A propos de Syrie et autres poèmes, Salim Barakat
Ecrit par Didier Ayres le 04.05.17 dans La Une CED, Les Chroniques
Syrie et autres poèmes, Salim Barakat, Actes sud Sindbad, avril 2017, 112 pages, 16 €
Syrie et le poème
Il est très pathétique d’écrire quelques lignes seulement sur le recueil Syrie de Salim Barakat, surtout au gré de la connaissance que nous avons de jour en jour de la guerre en Syrie, et des bouleversements horribles que subit ce pays. Mais il restera sans doute mieux dans la mémoire des hommes de demain la langue et le propos humaniste, la ressource poétique pour expliquer et surmonter l’horreur. Néanmoins, et même si la terreur passe, car elle finira par passer, seules resteront les blessures et les larmes, et les poèmes qui les ont accueillies, et l’histoire des hommes ne fera que se poursuivre, d’événements en événements.
C’est en ce sens que cette petite anthologie du poète syrien Salim Barakat laisse passer le cours du temps et son écoulement, depuis 1987 jusqu’en 2015. On voit d’ailleurs assez nettement le temps qui passe, et les déflagrations dans le corps même du poème de la violence guerrière. Car la langue se troue, s’altère, des vers décrochent, les lettres se répètent, le blanc arrive comme un pansement. Donc, c’est la douleur elle-même qui s’invite à la noce du langage, « noces de sang » aurait dit Federico Garcia Lorca. Cela dit, il ne manque nullement de la pensée pour cette littérature qui dépasse les douleurs de la guerre, et qui réfléchit à elle-même, pour fabriquer un destin au peuple syrien – choses que l’on connaît en France très bien avec la Palestine de Mahmoud Darwich.

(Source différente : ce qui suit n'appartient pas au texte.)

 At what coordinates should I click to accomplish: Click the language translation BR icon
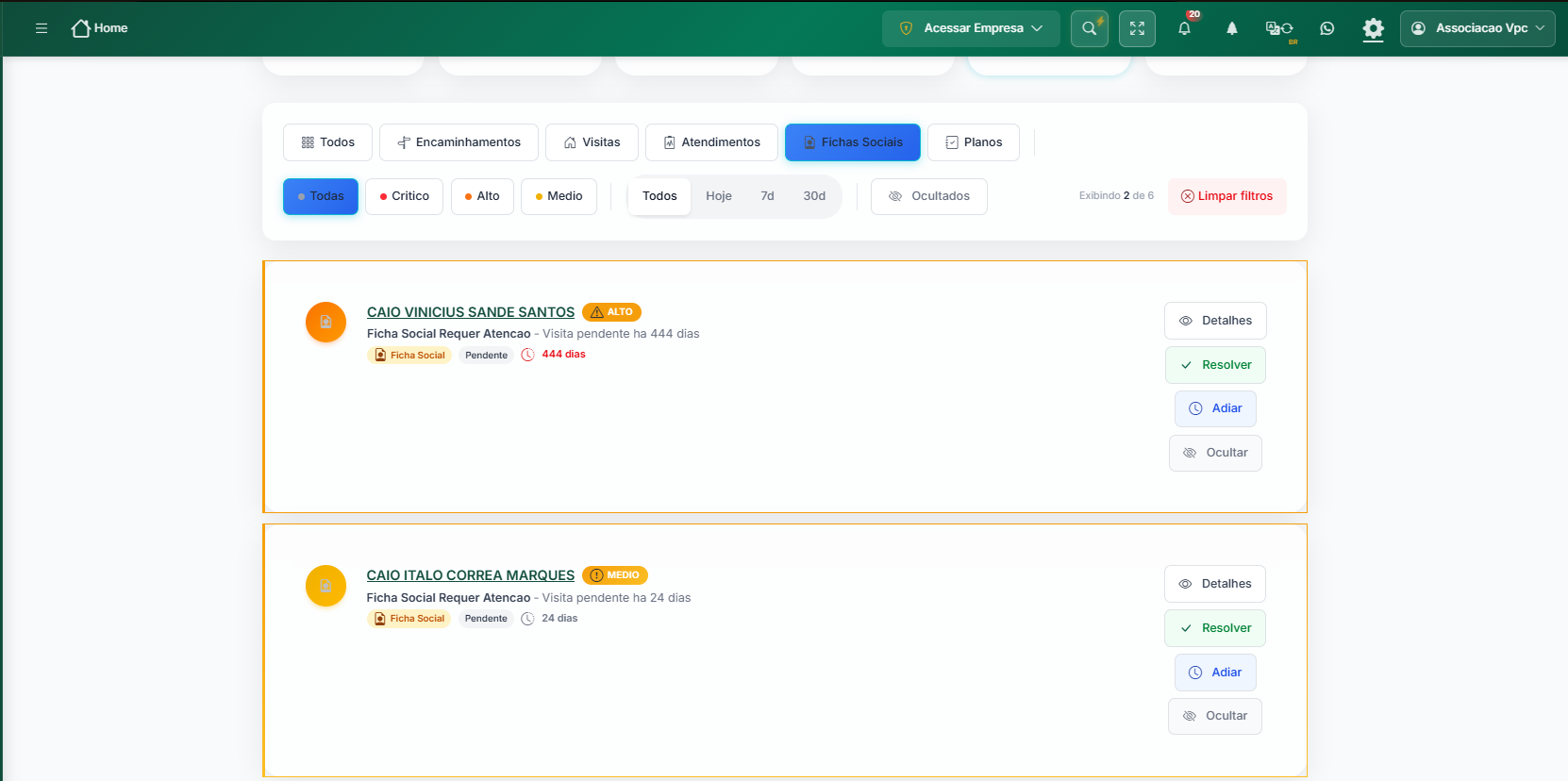(x=1279, y=29)
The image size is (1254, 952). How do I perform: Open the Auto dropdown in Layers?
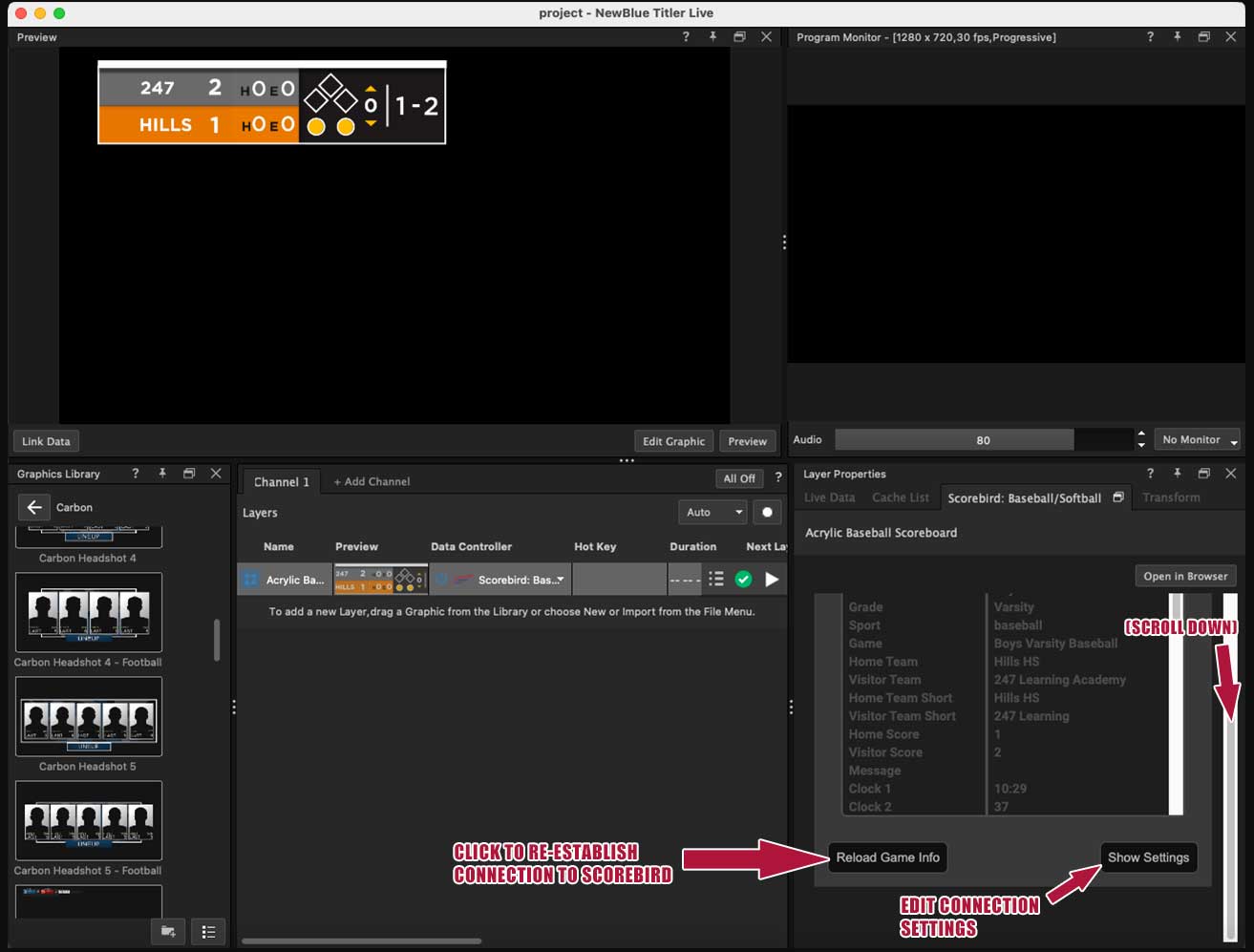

Salim Barakat pourrait être défini comme le poète du commencement, du mortel, de l’emplissage, du vide, de la fuite, de l’abstraction, du début et de la fin, comme points nodaux. C’est en tout cas ce qui vient à l’esprit très vite en lisant, avec regrets d’ailleurs pour les poèmes qui manquent, ces extraits des différents recueils, et il reste donc une escorte intellectuelle à constituer pour accompagner la reconnaissance publique de cet auteur.
Donnons la parole au poète.
Nulle santé ne me renvoie à ce que je fus.
Ni la fidélité de la montagne, ni mon grand-père,
Ni mes frères les chemins étroits,
Ni mes sœurs les pierres polies dans les lits des rivières.
Nulle aube ne me renvoie à ce que je fus.
On voit dès lors l’importance de l’effacement, de l’abrasion, du désir de vide, de vœu de nullité qui guettent à la fois l’écrivain et le pays du poète. Et c’est ici, en plus, encore l’esprit de la guerre et la souffrance d’un peuple qui émeut, qui nous rend pathétiques et concernés. En ce sens, le recueil contredit Adorno qui déclare qu’écrire après Auschwitz est impossible et barbare. Car le poème ici consiste à augmenter l’homme contre la barbarie, et à ne pas trahir par ailleurs la visée du poème qui est la langue.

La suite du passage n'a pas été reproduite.